- Countries: Australia (5 teams)
- Tournament format(s): Round-robin
- Champions: NSW Waratahs

= 2020 Super W season =

Australian women's rugby union season

The 2020 Super W season was the third edition of the women's Super W competition in Australia.
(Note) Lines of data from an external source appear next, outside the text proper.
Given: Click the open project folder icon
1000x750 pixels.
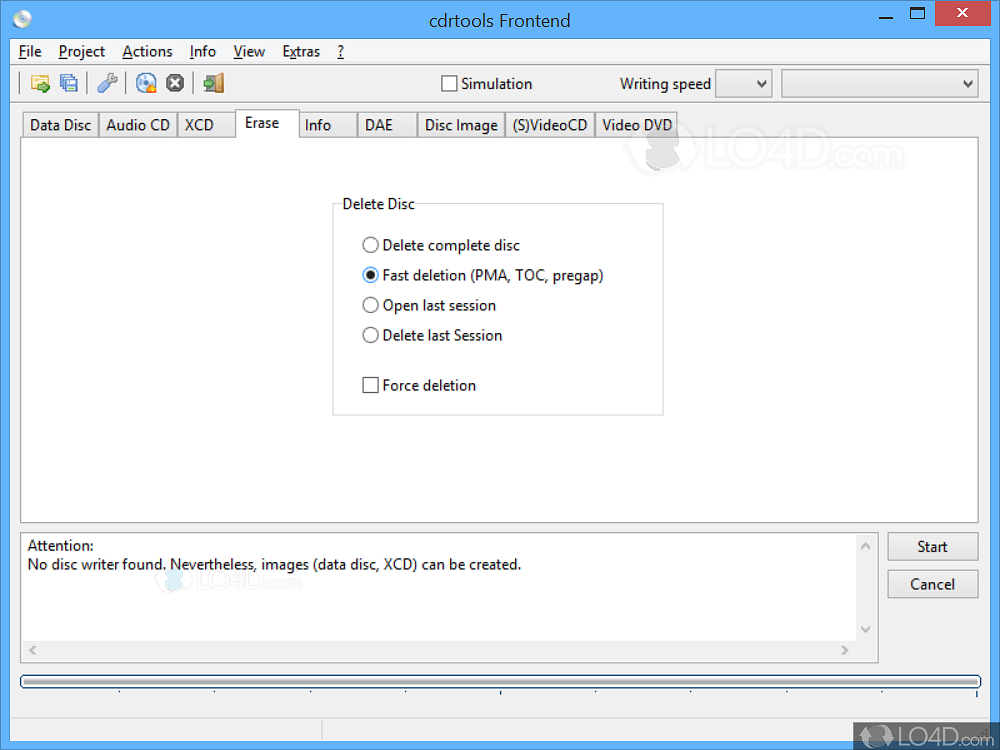Looking at the screenshot, I should pos(40,84).
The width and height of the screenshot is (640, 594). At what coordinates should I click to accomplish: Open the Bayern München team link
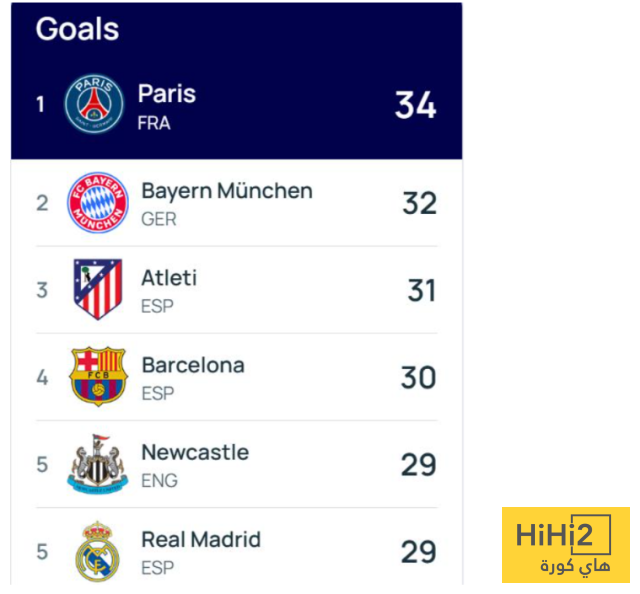coord(226,191)
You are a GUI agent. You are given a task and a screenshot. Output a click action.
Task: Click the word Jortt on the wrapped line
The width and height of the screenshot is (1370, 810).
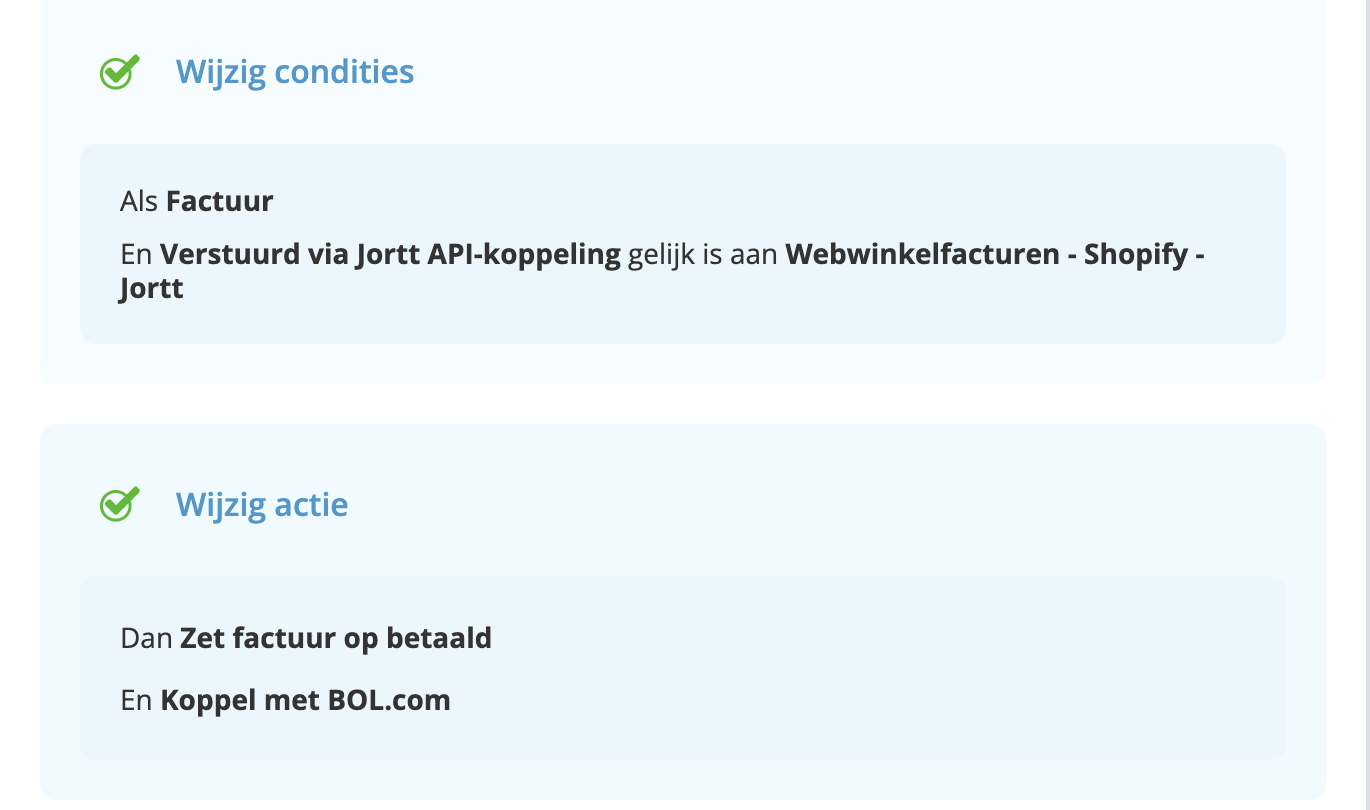coord(151,290)
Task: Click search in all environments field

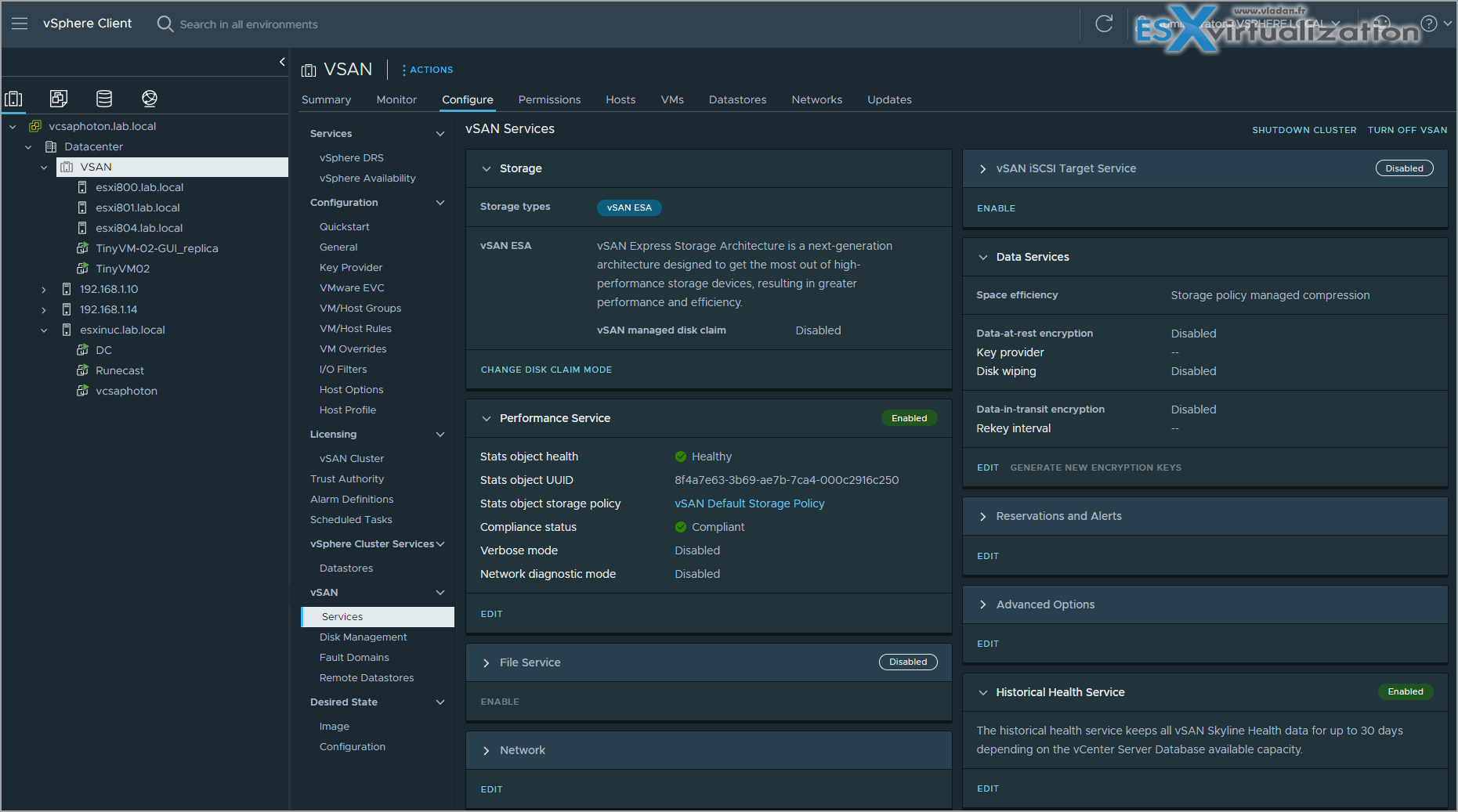Action: click(248, 24)
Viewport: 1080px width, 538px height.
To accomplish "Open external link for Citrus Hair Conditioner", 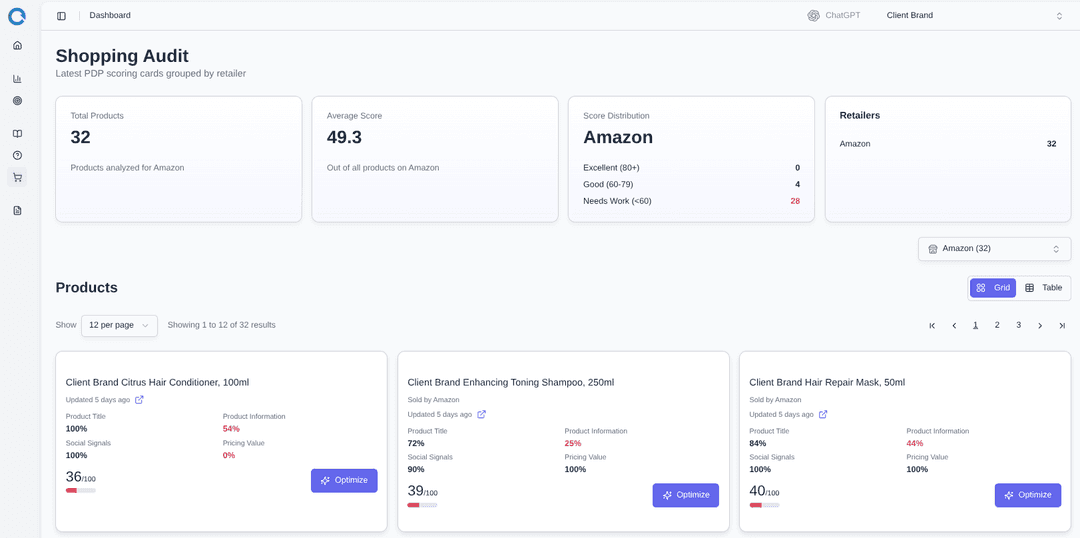I will (x=139, y=400).
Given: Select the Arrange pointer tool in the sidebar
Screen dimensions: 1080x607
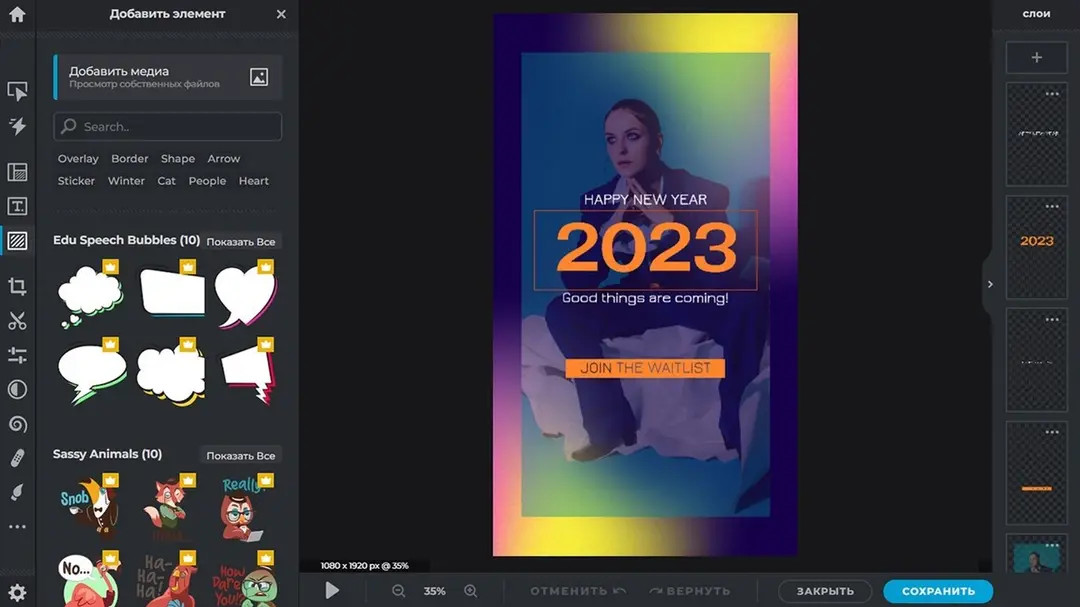Looking at the screenshot, I should click(17, 92).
The playoff and final were cancelled due to the COVID-19 pandemic, the NSW Waratahs were dubbed champions after an undefeated season.

== Teams ==

| Team name | Location |
|---|---|
| Brumbies Women | Canberra, Australian Capital Territory |
| NSW Waratahs Women | Sydney, New South Wales |
| Queensland Women | Brisbane, Queensland |
| Melbourne Rebels Women | Melbourne Victoria |
| RugbyWA Women | Perth, Western Australia |

== Regular season ==

=== Standings ===

2020 Super W – Regular season
| # | Team | P | W | D | L | PF | PA | PD | Pts |
| 1 | NSW Waratahs | 4 | 4 | 0 | 0 | 131 | 21 | +110 | 19 |
| 2 | Queensland | 4 | 3 | 0 | 1 | 218 | 33 | +185 | 15 |
| 3 | Brumbies | 4 | 2 | 0 | 2 | 74 | 97 | −23 | 9 |
| 4 | Melbourne Rebels | 4 | 1 | 0 | 3 | 59 | 188 | −129 | 6 |
| 5 | RugbyWA | 4 | 0 | 0 | 4 | 41 | 184 | −143 | 2 |

== Finals ==
The NSW Waratahs Women were undefeated in the regular season. They were to host the Final in Sydney after the playoff between Queensland Reds Women and Brumbies Women. The Finals were postponed to late May, but Rugby Australia decided to formally conclude the season due to the COVID-19 pandemic.